Deceased divorcee’s dastardly plan—approved!
Redevelopment news
Last week, patrons at Dreamer’s Coffee House on Virginia Street ran screaming from the tranquil restaurant. Witnesses say a woman sitting near the restaurant’s window had shrieked like a wounded banshee before falling unconscious to the floor.
The woman who set off the mad dash, Suzie Quinlan, spoke to the police once she was revived.
“I noticed a strange glow emanating from beneath the bridge, and then I saw a ghostly woman. Her hair was luminous,” said Quinlan, trying to catch her breath. “Her fingernails—they were long and sharp, like ice picks.” She hastily mopped her brow with a napkin and then followed the rest of the restaurant’s patrons out the door.
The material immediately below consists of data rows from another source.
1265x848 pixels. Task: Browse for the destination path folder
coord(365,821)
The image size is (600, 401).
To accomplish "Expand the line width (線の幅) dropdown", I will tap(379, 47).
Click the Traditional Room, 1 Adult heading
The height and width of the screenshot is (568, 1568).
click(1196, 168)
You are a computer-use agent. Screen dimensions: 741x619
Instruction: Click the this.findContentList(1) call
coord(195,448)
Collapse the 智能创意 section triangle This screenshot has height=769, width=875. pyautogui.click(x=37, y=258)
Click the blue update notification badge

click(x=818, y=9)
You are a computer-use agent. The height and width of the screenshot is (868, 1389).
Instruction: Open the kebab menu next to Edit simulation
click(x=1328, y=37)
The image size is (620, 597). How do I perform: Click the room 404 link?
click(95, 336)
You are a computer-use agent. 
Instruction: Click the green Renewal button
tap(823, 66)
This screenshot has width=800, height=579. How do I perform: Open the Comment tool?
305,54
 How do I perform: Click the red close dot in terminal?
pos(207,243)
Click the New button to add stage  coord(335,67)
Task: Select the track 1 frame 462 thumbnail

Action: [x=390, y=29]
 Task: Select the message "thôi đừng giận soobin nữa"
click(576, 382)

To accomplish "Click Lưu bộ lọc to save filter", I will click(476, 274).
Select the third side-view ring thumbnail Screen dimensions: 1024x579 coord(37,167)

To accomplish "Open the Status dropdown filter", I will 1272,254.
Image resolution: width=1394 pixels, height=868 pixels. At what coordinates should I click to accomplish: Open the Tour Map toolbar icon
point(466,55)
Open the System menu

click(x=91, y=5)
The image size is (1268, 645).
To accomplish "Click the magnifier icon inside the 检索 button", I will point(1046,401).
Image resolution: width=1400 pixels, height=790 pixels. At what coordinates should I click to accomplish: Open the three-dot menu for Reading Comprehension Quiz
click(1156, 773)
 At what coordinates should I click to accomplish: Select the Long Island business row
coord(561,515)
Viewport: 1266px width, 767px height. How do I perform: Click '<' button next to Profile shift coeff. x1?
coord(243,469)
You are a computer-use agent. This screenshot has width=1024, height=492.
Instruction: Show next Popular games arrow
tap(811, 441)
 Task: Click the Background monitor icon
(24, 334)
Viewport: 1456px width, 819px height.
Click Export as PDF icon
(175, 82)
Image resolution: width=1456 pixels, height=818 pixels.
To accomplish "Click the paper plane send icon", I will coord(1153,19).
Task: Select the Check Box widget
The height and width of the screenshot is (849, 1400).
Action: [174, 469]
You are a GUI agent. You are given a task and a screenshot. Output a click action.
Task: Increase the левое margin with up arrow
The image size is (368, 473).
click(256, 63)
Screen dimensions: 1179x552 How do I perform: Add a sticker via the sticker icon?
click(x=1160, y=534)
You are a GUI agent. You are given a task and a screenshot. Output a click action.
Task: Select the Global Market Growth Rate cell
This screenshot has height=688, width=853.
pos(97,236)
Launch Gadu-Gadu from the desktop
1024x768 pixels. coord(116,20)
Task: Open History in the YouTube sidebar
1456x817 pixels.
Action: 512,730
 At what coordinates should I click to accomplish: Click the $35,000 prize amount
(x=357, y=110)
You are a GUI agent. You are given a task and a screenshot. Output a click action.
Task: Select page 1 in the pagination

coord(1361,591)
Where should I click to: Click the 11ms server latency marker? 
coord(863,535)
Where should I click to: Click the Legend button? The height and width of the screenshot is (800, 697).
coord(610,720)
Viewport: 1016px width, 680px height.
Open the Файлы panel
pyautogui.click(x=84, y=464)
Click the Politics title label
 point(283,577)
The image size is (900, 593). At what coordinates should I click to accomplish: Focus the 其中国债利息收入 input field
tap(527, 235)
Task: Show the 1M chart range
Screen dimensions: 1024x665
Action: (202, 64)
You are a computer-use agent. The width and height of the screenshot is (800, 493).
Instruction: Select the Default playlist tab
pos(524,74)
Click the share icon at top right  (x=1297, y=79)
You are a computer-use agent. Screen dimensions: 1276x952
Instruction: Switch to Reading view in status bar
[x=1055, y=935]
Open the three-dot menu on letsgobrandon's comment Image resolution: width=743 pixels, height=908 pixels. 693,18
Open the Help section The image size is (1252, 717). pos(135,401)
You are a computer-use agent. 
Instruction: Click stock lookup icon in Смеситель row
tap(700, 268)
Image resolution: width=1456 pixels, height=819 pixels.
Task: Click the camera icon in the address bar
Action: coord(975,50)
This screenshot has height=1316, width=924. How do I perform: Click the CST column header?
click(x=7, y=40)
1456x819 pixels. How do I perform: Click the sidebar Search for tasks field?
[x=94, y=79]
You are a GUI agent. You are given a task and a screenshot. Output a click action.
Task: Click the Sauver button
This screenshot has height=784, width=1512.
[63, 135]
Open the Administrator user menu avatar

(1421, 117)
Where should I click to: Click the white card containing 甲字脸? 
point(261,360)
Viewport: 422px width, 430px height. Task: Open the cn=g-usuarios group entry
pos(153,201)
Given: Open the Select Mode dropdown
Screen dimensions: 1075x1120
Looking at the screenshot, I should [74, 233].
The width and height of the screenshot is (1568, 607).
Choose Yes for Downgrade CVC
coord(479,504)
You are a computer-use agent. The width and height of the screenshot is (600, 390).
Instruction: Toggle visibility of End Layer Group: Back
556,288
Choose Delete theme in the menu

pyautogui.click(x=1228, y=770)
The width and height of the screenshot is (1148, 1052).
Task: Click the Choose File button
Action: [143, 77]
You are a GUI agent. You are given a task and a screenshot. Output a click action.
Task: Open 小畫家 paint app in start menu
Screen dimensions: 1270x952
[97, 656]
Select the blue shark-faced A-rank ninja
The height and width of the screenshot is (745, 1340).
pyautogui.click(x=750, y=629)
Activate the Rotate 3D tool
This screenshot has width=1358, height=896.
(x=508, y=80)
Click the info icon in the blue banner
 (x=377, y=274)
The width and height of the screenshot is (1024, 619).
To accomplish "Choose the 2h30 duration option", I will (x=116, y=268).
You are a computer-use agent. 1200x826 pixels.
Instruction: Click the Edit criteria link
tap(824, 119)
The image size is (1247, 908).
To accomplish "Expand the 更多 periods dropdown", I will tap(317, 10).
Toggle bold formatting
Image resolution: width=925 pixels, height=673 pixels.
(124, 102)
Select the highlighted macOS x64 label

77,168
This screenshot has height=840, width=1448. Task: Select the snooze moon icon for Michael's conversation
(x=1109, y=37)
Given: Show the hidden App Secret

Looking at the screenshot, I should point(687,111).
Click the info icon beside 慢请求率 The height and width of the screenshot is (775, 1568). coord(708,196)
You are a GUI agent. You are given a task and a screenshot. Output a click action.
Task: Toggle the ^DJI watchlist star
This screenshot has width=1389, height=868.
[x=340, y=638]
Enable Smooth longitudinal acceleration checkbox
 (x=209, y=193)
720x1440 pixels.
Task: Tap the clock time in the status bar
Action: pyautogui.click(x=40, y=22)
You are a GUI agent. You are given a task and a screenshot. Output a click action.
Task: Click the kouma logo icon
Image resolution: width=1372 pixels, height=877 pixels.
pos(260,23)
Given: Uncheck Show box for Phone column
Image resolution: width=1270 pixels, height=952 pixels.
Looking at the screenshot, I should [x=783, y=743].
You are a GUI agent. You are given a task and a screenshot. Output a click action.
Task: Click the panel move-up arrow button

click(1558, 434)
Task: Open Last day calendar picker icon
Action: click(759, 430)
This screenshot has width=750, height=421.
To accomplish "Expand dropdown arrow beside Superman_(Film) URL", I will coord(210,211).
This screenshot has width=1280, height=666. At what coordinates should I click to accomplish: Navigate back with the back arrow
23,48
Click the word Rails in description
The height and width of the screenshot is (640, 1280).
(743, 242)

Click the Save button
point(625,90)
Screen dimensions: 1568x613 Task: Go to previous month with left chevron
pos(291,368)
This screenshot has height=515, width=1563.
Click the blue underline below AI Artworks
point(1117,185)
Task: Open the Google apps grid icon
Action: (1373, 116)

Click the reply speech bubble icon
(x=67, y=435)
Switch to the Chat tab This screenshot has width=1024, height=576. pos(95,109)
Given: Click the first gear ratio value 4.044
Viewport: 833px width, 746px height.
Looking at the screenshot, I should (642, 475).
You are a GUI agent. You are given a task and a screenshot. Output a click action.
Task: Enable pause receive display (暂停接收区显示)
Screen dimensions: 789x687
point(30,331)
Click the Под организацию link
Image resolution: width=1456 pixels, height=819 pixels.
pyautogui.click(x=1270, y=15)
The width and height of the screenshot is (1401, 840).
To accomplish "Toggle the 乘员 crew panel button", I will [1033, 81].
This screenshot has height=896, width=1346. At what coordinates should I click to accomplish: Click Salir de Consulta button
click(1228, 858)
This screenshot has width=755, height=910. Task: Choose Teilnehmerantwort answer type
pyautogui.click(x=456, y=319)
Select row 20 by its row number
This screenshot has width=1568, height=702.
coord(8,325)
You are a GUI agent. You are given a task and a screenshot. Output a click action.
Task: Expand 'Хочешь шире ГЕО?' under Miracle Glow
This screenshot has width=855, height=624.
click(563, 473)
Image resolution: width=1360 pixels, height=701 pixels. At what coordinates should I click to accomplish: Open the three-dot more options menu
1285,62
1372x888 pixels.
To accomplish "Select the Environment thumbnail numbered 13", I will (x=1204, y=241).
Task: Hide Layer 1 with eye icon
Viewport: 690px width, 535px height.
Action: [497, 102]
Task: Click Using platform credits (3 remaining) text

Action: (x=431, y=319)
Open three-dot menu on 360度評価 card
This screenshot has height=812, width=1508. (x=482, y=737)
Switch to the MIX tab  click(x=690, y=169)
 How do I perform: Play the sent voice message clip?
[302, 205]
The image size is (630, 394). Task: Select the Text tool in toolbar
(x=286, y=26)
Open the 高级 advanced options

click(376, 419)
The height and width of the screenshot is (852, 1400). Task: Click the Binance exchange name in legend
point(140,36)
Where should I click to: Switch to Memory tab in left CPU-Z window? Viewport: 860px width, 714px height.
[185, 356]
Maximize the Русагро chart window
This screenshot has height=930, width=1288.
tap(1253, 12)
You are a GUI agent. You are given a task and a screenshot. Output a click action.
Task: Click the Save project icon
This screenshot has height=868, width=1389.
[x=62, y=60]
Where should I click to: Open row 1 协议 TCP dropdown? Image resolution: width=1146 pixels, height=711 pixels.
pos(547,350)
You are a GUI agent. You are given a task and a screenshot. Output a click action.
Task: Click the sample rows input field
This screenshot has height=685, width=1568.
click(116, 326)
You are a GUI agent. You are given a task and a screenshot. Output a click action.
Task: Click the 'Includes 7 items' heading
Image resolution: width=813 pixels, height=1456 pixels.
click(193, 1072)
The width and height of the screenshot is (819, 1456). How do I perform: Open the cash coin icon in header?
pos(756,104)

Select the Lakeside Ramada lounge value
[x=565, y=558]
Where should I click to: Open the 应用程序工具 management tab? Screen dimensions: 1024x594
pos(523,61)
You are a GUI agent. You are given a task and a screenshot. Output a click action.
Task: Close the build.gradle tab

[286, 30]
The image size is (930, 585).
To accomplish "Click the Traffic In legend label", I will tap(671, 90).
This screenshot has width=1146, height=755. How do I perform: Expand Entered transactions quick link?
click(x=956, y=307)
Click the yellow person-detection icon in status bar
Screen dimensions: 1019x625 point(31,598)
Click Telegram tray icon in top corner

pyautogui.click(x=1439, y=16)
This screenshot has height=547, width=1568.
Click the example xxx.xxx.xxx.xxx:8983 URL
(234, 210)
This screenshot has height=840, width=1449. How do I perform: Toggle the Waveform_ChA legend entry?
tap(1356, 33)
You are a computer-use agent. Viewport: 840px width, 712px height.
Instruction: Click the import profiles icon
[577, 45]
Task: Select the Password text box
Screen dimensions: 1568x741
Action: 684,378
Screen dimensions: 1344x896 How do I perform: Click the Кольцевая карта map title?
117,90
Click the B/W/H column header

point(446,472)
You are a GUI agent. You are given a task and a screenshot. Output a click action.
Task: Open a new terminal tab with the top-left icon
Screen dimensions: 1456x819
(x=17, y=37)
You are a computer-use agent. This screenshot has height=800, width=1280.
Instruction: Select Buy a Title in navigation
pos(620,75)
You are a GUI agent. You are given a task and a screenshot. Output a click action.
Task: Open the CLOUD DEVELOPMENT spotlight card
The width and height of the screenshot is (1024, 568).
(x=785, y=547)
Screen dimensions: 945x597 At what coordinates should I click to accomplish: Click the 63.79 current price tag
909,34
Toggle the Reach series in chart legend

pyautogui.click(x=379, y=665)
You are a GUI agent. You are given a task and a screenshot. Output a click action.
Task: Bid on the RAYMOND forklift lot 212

The focus of the activity, the Virginia Street Bridge, is not fully functional, and the west side has been partially cordoned off from public use since the New Year’s Eve flood.
Occult experts from around the city gathered to share in the otherworldly experience. One psychic ventured nearer the bridge via the Riverwalk ramp. “She’s definitely a spirit,” called the psychic, Wanda Earthmum. “She says she lives in the Riverside Artist Lofts.”
As Earthmum got more information from the wraith, she began to relate the story to the crowd. “Mrs. Smith … she says her name’s Mrs. Smith. She came here in ‘43 to get a divorce from her abusive husband. He refused to grant her the divorce and continued to mistreat her, and she wanted to kill him.”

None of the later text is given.